Prion protein polymorphisms in the white-tailed deer population influence susceptibility to chronic wasting disease

Chronic wasting disease (CWD) is a transmissible spongiform encephalopathy (TSE) that affects cervids. CWD was first identified in mule deer (Odocoileus hemionus), in 1967, at a research facility in Colorado. It has subsequently been detected in white-tailed deer ( Odocoileus virginianus) and elk (Cervus elaphus).; TSEs are fatal progressive neurodegenerative diseases that cause spongiform vacuolization of the brain. TSEs are typified by, if not caused by, the accumulation of the disease-associated conformation of the prion protein (PrPCWD in cervids or PrPSc as general nomenclature).

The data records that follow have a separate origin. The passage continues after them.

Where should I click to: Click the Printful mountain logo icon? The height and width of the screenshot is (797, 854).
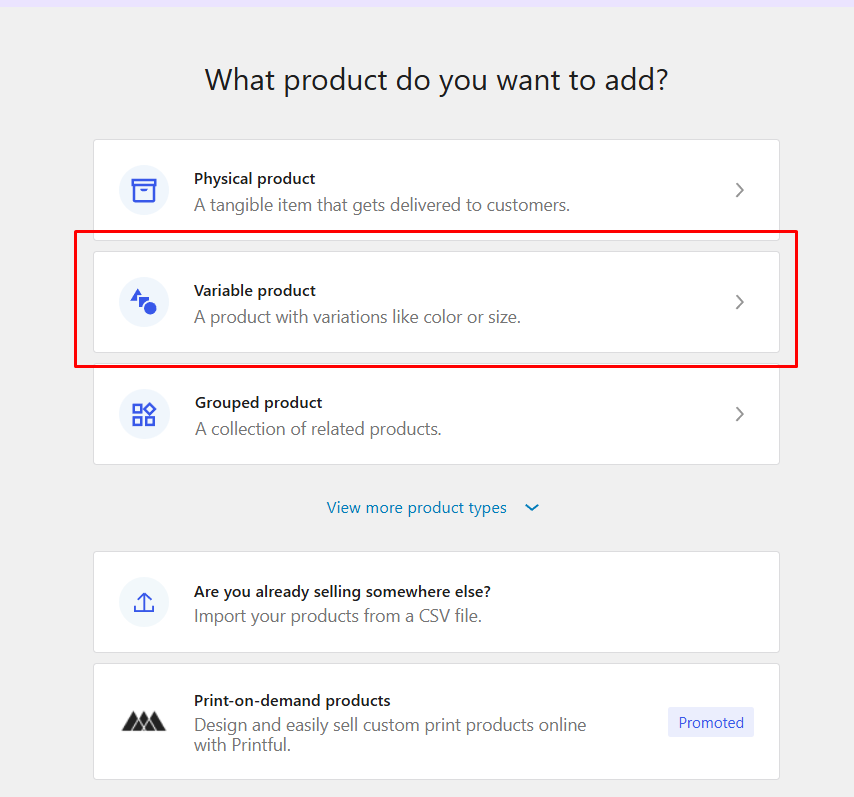click(144, 721)
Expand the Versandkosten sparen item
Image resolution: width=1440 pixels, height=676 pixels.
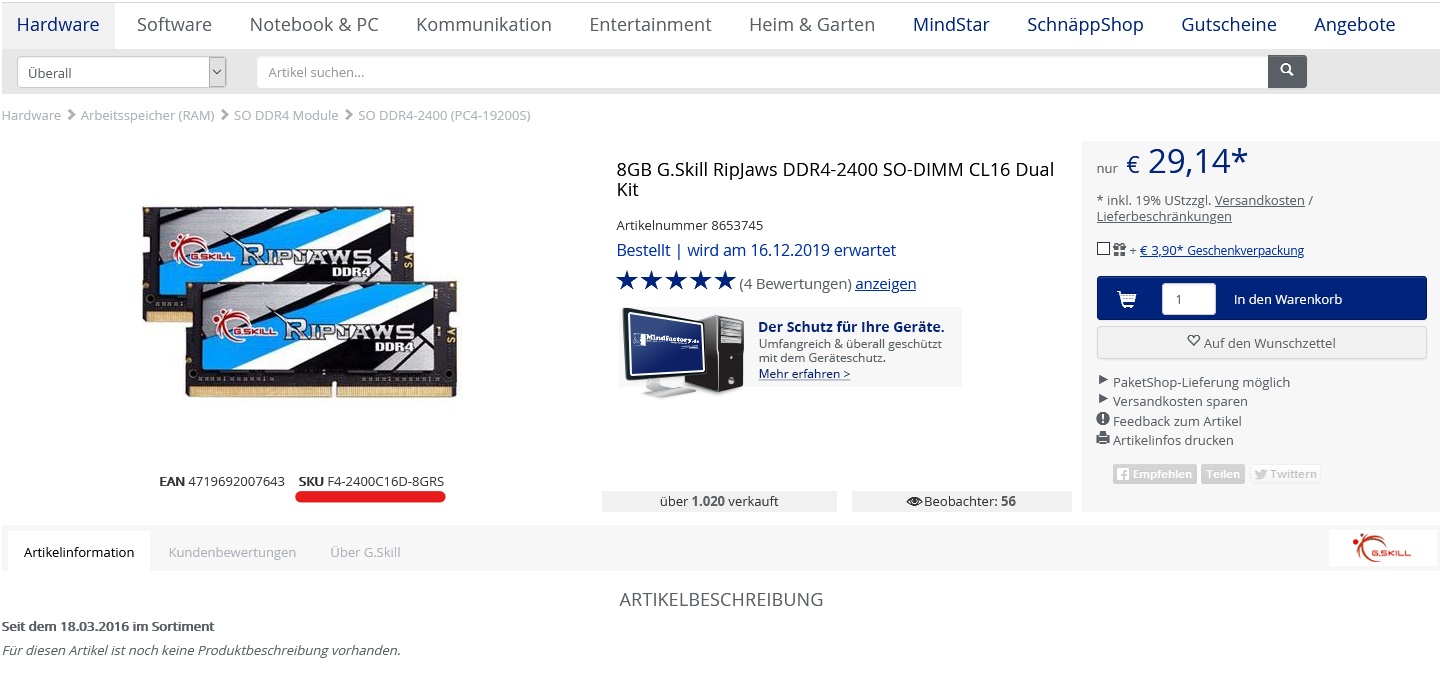pyautogui.click(x=1172, y=401)
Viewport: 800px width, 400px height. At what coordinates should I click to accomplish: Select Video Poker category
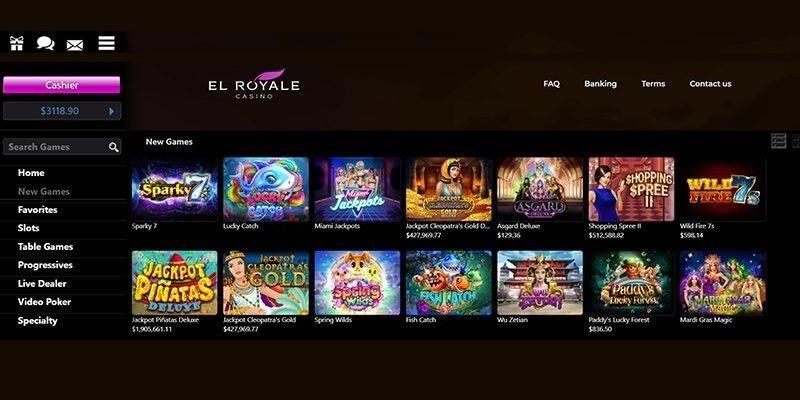tap(44, 302)
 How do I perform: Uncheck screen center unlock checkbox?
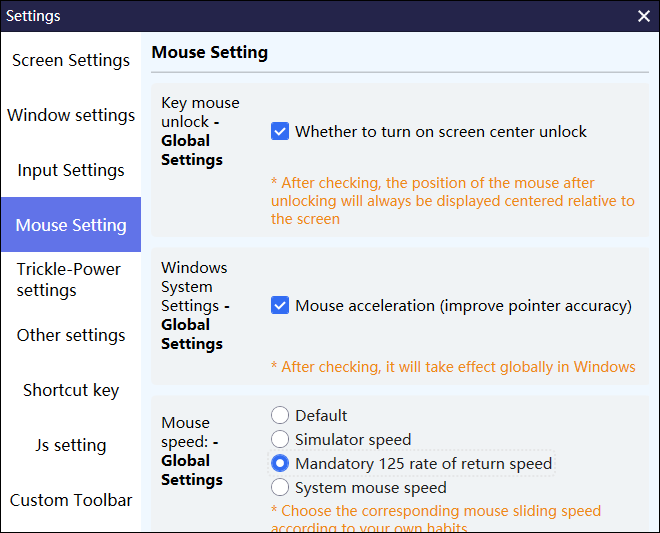[280, 131]
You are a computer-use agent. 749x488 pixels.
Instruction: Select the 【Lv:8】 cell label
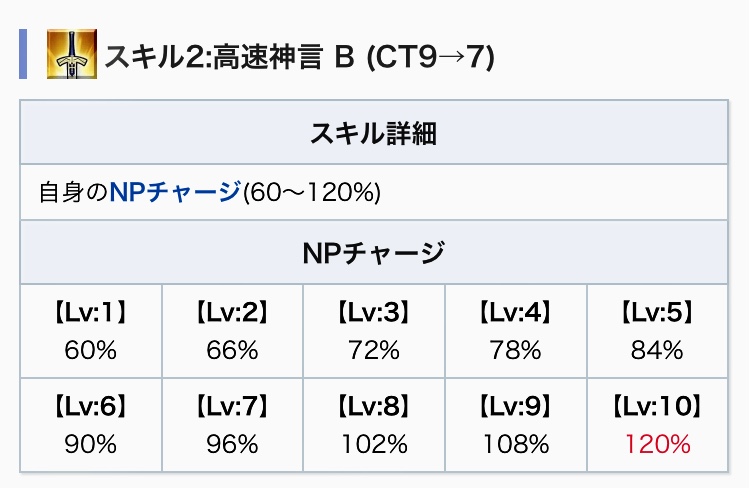374,407
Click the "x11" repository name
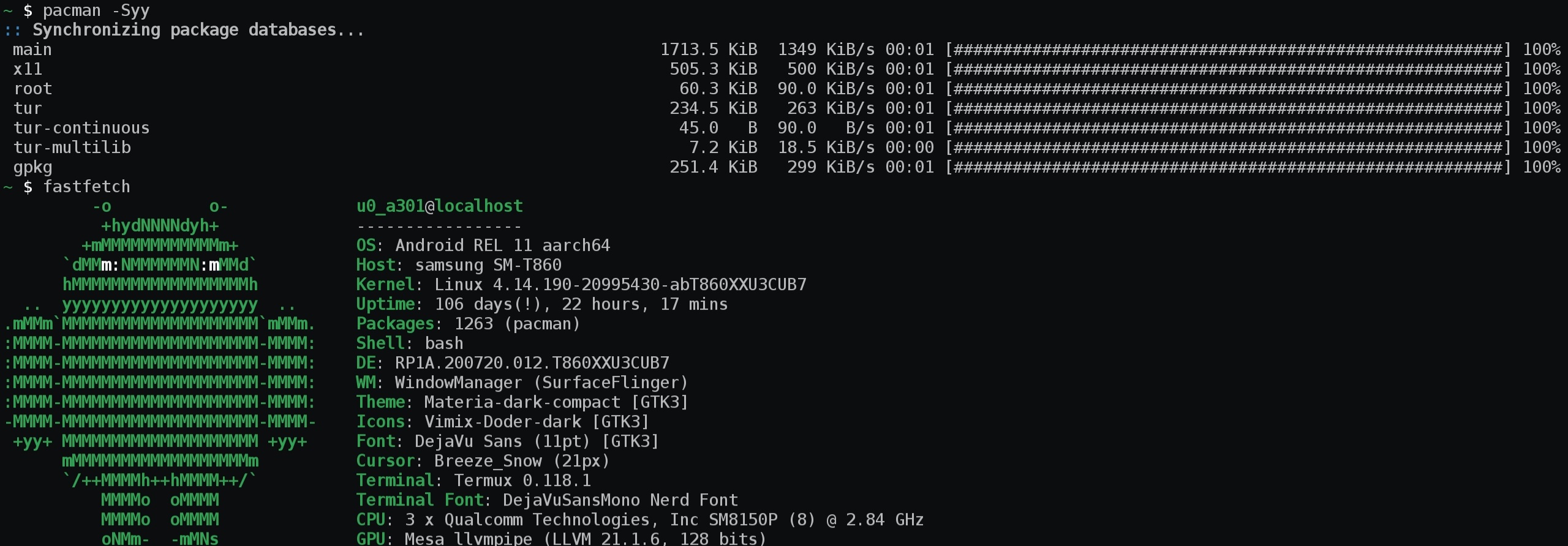Viewport: 1568px width, 546px height. (x=28, y=69)
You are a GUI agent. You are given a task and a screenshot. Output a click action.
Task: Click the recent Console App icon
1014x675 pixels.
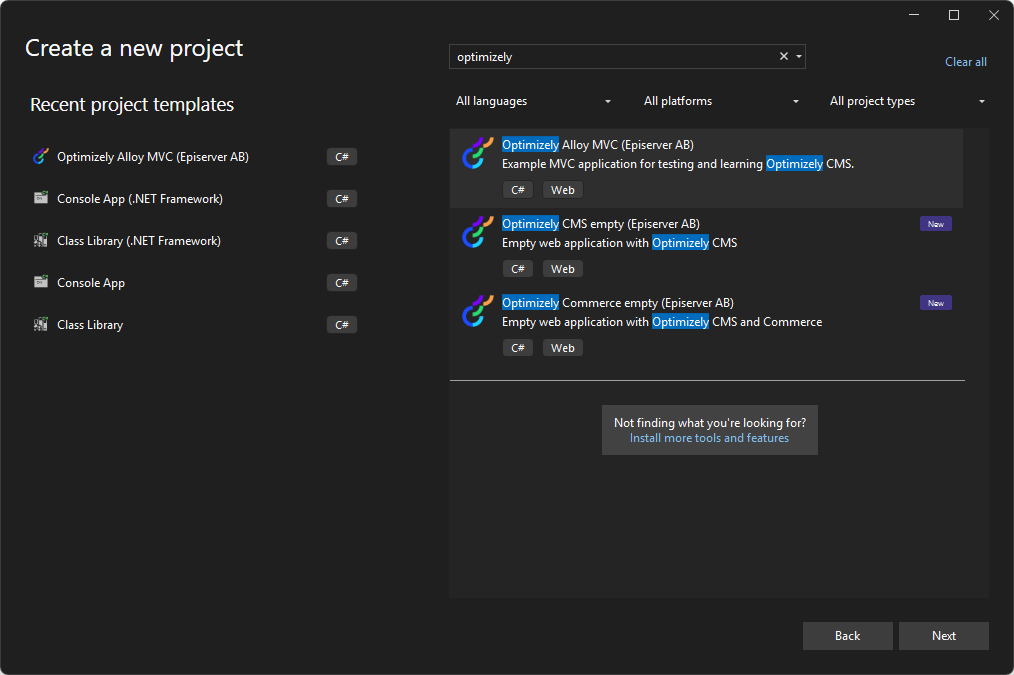41,283
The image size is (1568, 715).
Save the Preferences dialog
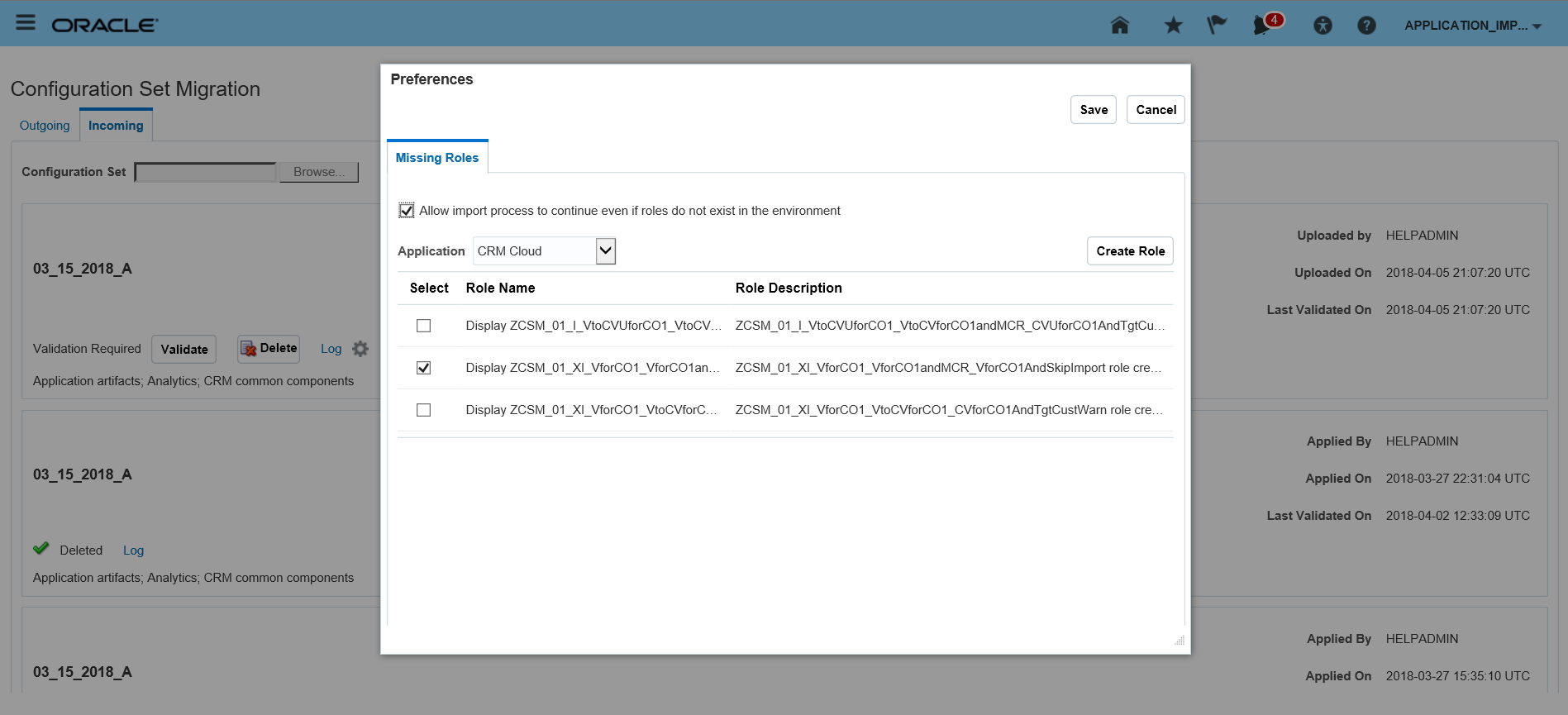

PrP Sc apparently acts as a template for refolding the normal cellular PrP (PrPC) molecule, thus, differences in the primary protein sequences between PrPC and PrPSc have the potential to affect the interaction of these two molecules and the conversion process.; Detection of CWD in the Wisconsin free-ranging white-tailed deer population created a need to identify the Prnp polymorphisms and their frequencies in both the CWD-positive and CWD-negative populations. DNA sequence analysis was performed on 193 CWD-positive and 153 CWD-negative deer from within the CWD-affected region of the state as well as 183 deer from outside the affected region. Six coding polymorphisms within the 246 amino acid protein were detected, with changes at codon 95 glutamine to histidine, 96 glycine to serine, 138 serine to asparagine, 226 glutamine to lysine and a single octapeptide repeat insertion at codon 63 in an allele with the 138 codon change. The majority of deer had at least one copy of the glutamine (codon 95), glycine (codon 96) and serine (codon138) PrP allele (QGS). Approximately 98% of the PrP genes in CWD-negative white-tailed deer population are comprised of three major alleles, QGS (62.7%), QSS (25.8%) and QGN (9.2%). Deer homozygous or heterozygous for the QSS allele were significantly under-represented in the CWD-positive population compared to CWD-negative deer from the same region. In contrast, QGS homozygous and QGN heterozygous deer were both over-represented in the CWD-positive white-tailed deer population. This is the first evidence of a CWD susceptibility factor in the white-tailed deer population.